# Audio upgrade for the cruze



## chevycruze2012 (Nov 13, 2012)

Im thinking about doing a audio upgrade to my cruzer and wanted to get some good opinions and or suggestions. I checked with the kicker audio upgrade from gm accessories that costs like $1000.00 and it ONLY comes with the subwoofer, amp, and some wiring. Now..im no expert when it comes to electronics. However, ive done a few audio systems in my past vehicles, but I think for the little bit of equipment you get with the price seems outrageous to me. So...with that being said, What do you guys suggest? I want something that sounds better with a little more bass, keeping the speakers stock...no subs. I hate sub now. I used to be into subs but I grew out of that quickly. Does the bose system sound better in the LTZ cruze than the other systems in the other models? Ive never heard the difference so this is why im asking from others on here. Thanks


----------



## XtremeRevolution (Jan 19, 2012)

Sounds like you had some shitty subs in the past. Subs are not designed to just give you loud bass; they are designed to linearly reproduce the entire frequency response down to the lowest musical range available. For a piano, that's 27.5Hz. For an electric guitar, that's 41Hz. Your door speakers can't do that without easily bottoming out. Want to reproduce a solid classic rock kick drum? Forget about it if you don't have a sub. What you want is a sound quality based install, not an SPL based install. 

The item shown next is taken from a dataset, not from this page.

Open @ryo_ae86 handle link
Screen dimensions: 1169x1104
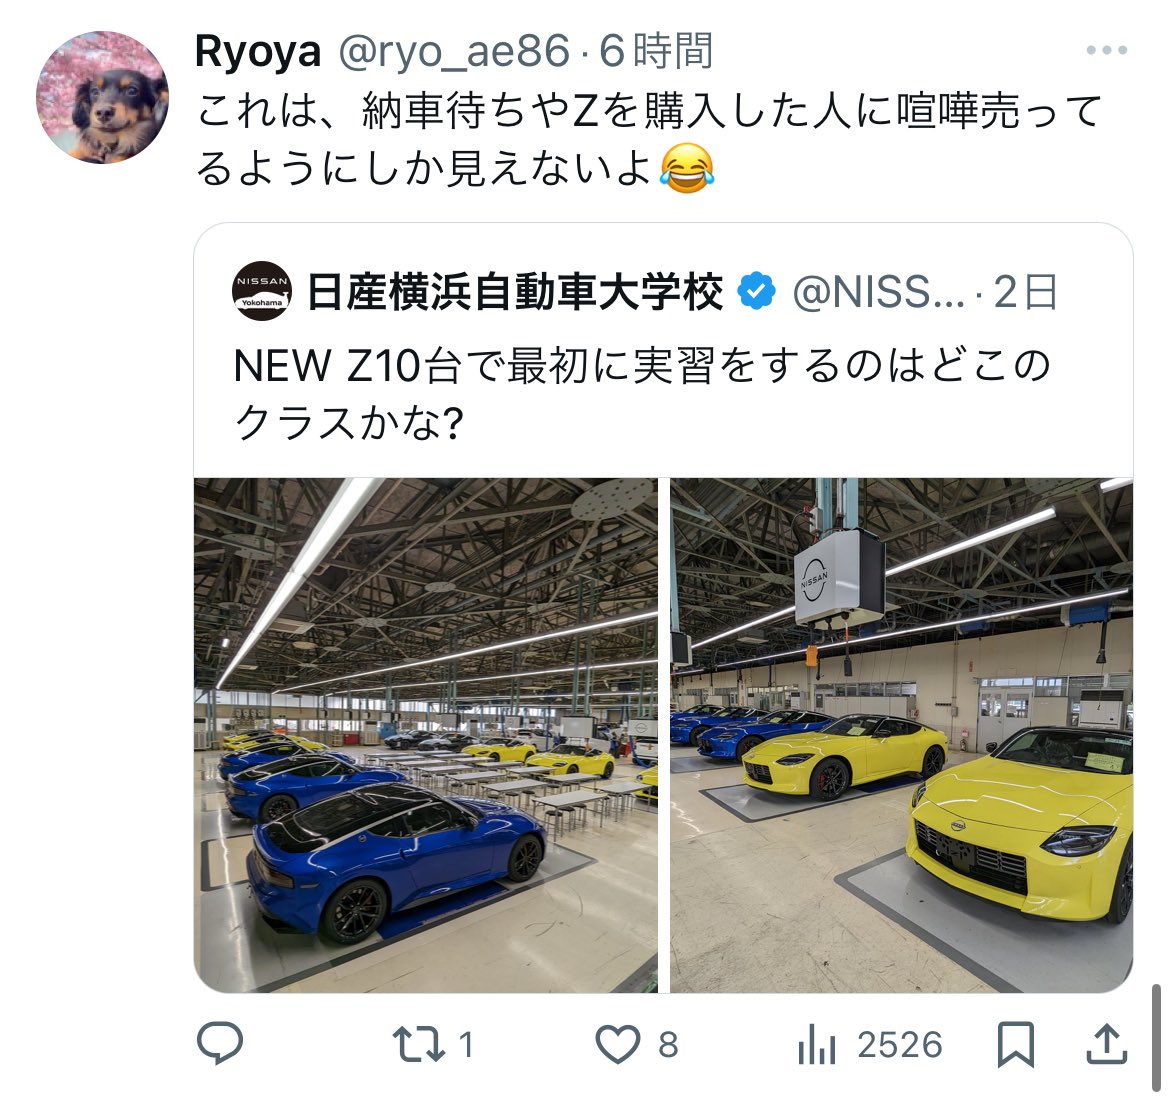pos(454,51)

You have 1300 posts on this forum and have been here a year. In that amount of time, I'm sure you've seen my designs as well as my how-to threads discussing what it takes to design a proper sounding system, so you should already know what I'm going to ask you. 

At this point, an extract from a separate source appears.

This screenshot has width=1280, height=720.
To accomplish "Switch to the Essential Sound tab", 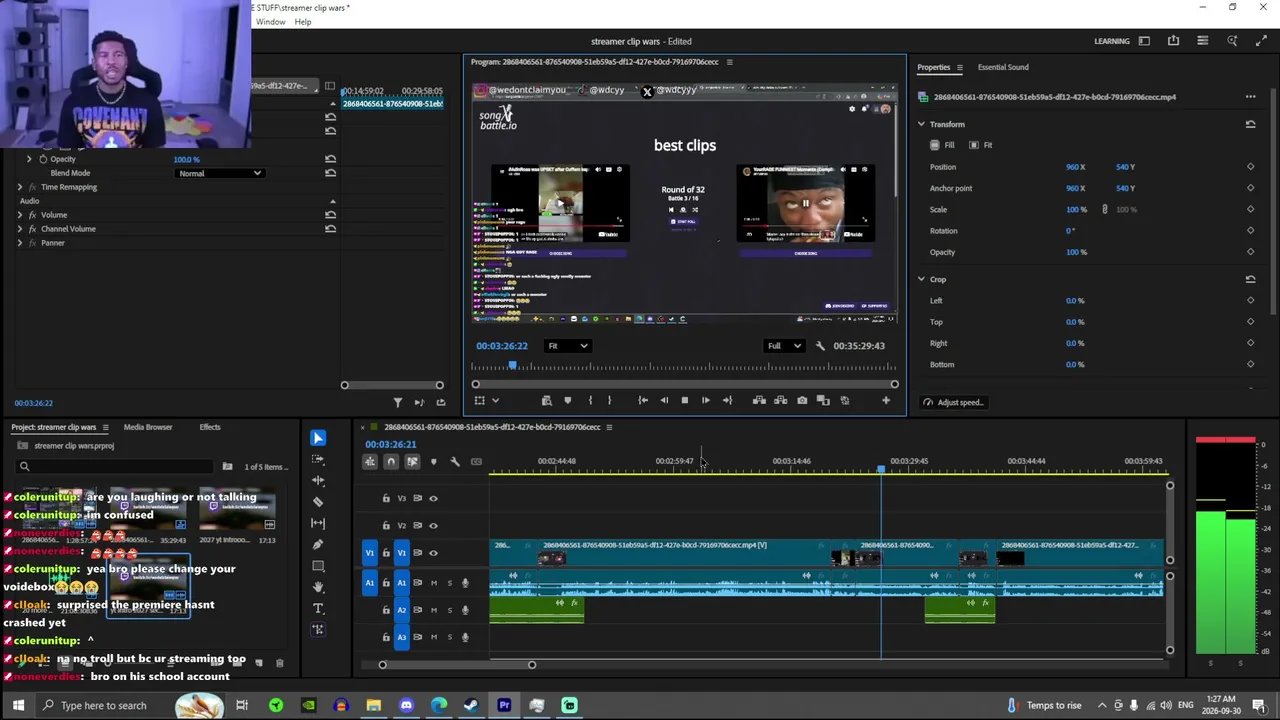I will click(x=1003, y=67).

How much are you willing to spend?


----------



## chevycruze2012 (Nov 13, 2012)

Anywhere from 500-$1000


----------



## XtremeRevolution (Jan 19, 2012)

chevycruze2012 said:


> Anywhere from 500-$1000


Are you willing to install this all yourself? 

If so, the answer for that price point is pretty clear. 

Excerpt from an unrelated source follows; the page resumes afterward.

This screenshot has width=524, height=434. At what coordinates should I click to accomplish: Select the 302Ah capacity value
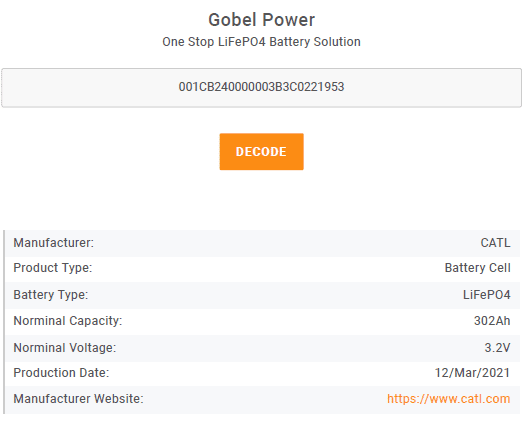click(x=492, y=321)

Silver Flute/Vifa combo I listed in my V2 SQ car audio thread, a pair of my custom adapters, a miniDSP, miniDC, advanced plugin, wiring kit, and a 5-channel amp. Set that all up, and then decide if you need a sub. If you do, it will be 5 minutes to add it, and we can go from there. 

If this sounds good, I can find you a good 5-channel amp and we can get a parts list going. When are you thinking of ordering these parts?


----------



## chevycruze2012 (Nov 13, 2012)

I was thinking of ordering them at taxes. Just depends on how much I have left over after I pay off a couple bills. Im kinda taking baby steps on mods to my car. Im not going big at all like fast and the furious lol. That's overrated anymore. But anyhow...This is a possibly my next project ive been thinking about doing. I also thought about having my buddy redo my headliner in 100% suede in black.


----------



## brian v (Dec 25, 2011)

Now you are singing our tune Matt .. this is our special interest and buisiness on this forum . Andrei has qualifications to go along with his expertise with car audio upgrades . 

You will not go wrong with following the concepts that will be given to you and do take your time with your purchases .


You owe me 1 or is 3 now .... X ..


----------



## chevycruze2012 (Nov 13, 2012)

brian v said:


> Now you are singing our tune Matt .. this is our special interest and buisiness on this forum . Andrei has qualifications to go along with his expertise with car audio upgrades .
> 
> You will not go wrong with following the concepts that will be given to you and do take your time with your purchases .
> 
> ...


Ya lol. Now another question I have is.. does anyone know if there is a wire harness ran for the decklid speakers?. I would like to add those as well.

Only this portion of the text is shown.